Parts of the album had me searching the Net to see if Chet Atkins and Pete Townshend ever played together, and if they hadn’t, why no one ever thought to put their guitar sounds together on a folk album. Parts of the album had me wondering if the Muckrakes spied on me during my last days in Chicago: “Drinkin’ in your neighborhood. Passin’ out before the sun goes down. More Haggard than Merle.” This line comes from the track “More Haggard than Merle,” which features short melodic instrumental sections that recall the grace and small beauty of Jerry Garcia’s finest work. This is combined with raucous, maximum rhythm & blues guitars and hard livin’ lyrics to form a song that should be played on every local radio station five times a day for the next six weeks.
The best problem an album reviewer can have is the inability to decide which songs to discuss. I had to narrow it down to six, but trust me when I tell you my choices were arbitrary. Every song on this album is good. “Long Cut” is the Muckrakes at their swinging finest. On one level it’s a song that makes you feel cool—as cool as Johnny Cash. But it is also a fine example of the use of various guitar sounds, vocal harmonies, and a simple start/stop format to give the technical listener plenty to delve into. Each verse brings back a teenage memory. One’s first dip of Skoal. One’s first Allman Brothers’ record: “Guitar solos I love most/Twenty-two minutes of the ‘Whipping Post.’” A ride in mom’s car. On the third verse the Frisellian bed of electric guitars drop out leaving acoustic guitar, mandolin, and pizzicato violin to compliment the vocals. In my ten years writing music reviews, it has been rare to hear such graceful orchestration on a band’s first album… or third for that matter.

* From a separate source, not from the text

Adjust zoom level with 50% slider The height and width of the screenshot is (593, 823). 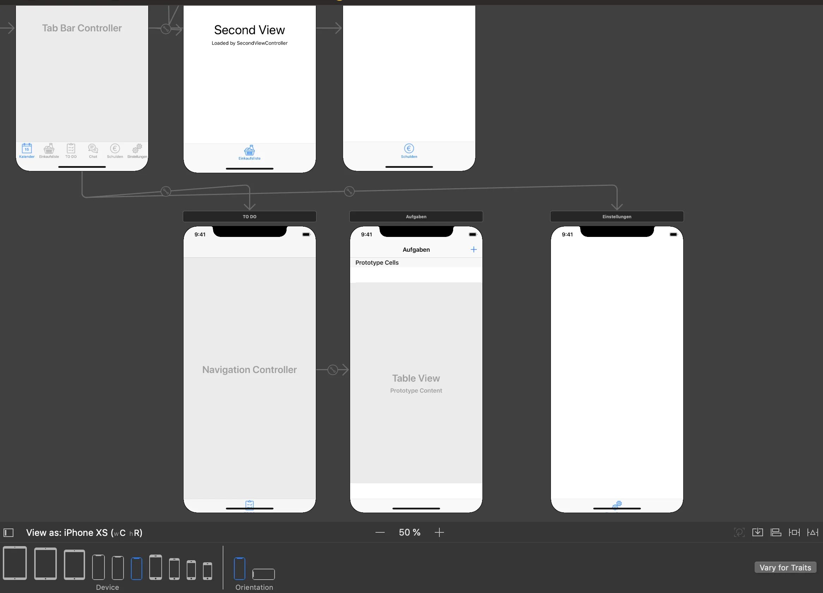[x=410, y=532]
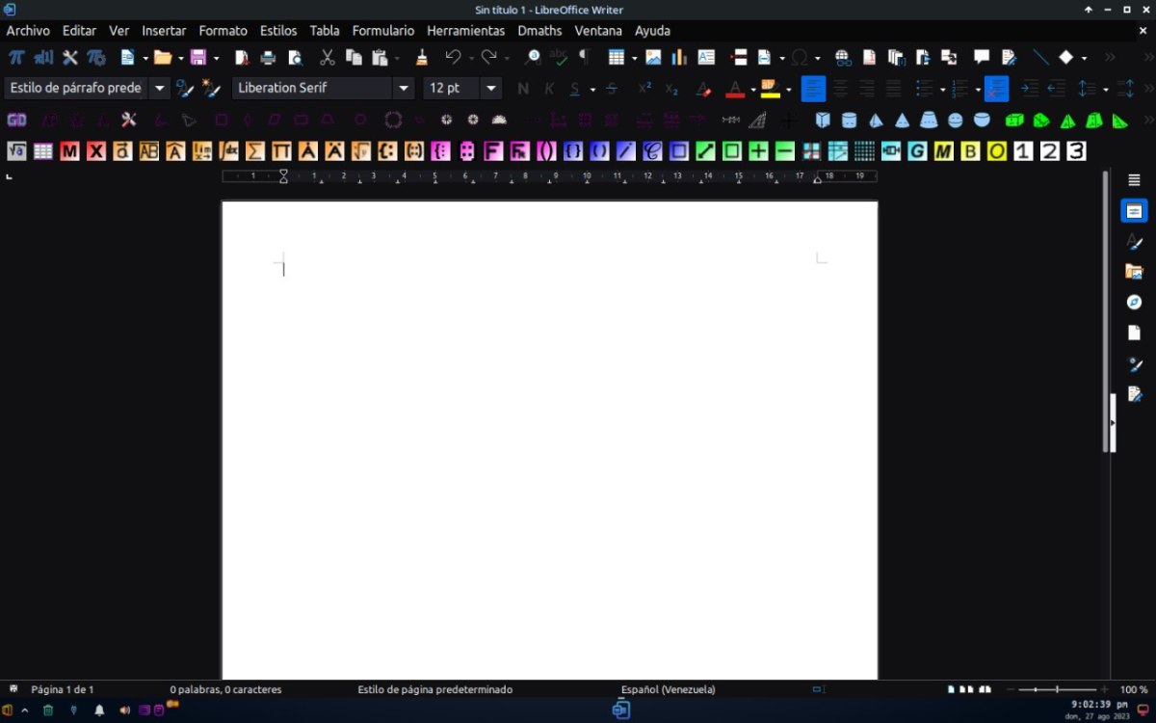Viewport: 1156px width, 723px height.
Task: Click the sigma summation formula icon
Action: pyautogui.click(x=254, y=151)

“Not Gonna Fall in Love” makes me fall in love with Melissa Troutman’s voice, though listening to Grandiphonia so many times in these past few days has me swooning for all the Muckrakes: Jon Owings, Mike Turner, Jason Russell, Cory Nealon, Billy England, and Dave Jackson. “Wandering Souls” is full on Americana with banjo a picking, harmonies a blending, and crescendos a growing. The song would sound right at home on a Pete Seeger album, but it would do the same on a Widespread Panic album. “Young and Crazy” is Springsteen at his windswept finest. “Trailer Park Love Story” has Melissa Troutman in the spotlight again, this time sounding shades of Emmylou Harris and Jenny Lewis.
You can tell a lot about a band by the way they handle the rigmarole: the starts and stops, the changes, the bridges, the intros, the outros, the logistics of music. What shines through all of these things on Grandiphonia is a band that really enjoys playing with each other, a band that gets excited about each others’ parts, a band focused solely on the music. Clearly getting off on playing, you hear the heart and soul, grit and grime of a collection of individuals. Grandiphonia is a paean to guitars, to mandolins and banjos, to shuffles and stomps, to polyhpony and rhyme. Grandiphonia is a straight-ahead American music record well worth your evenings and dreams.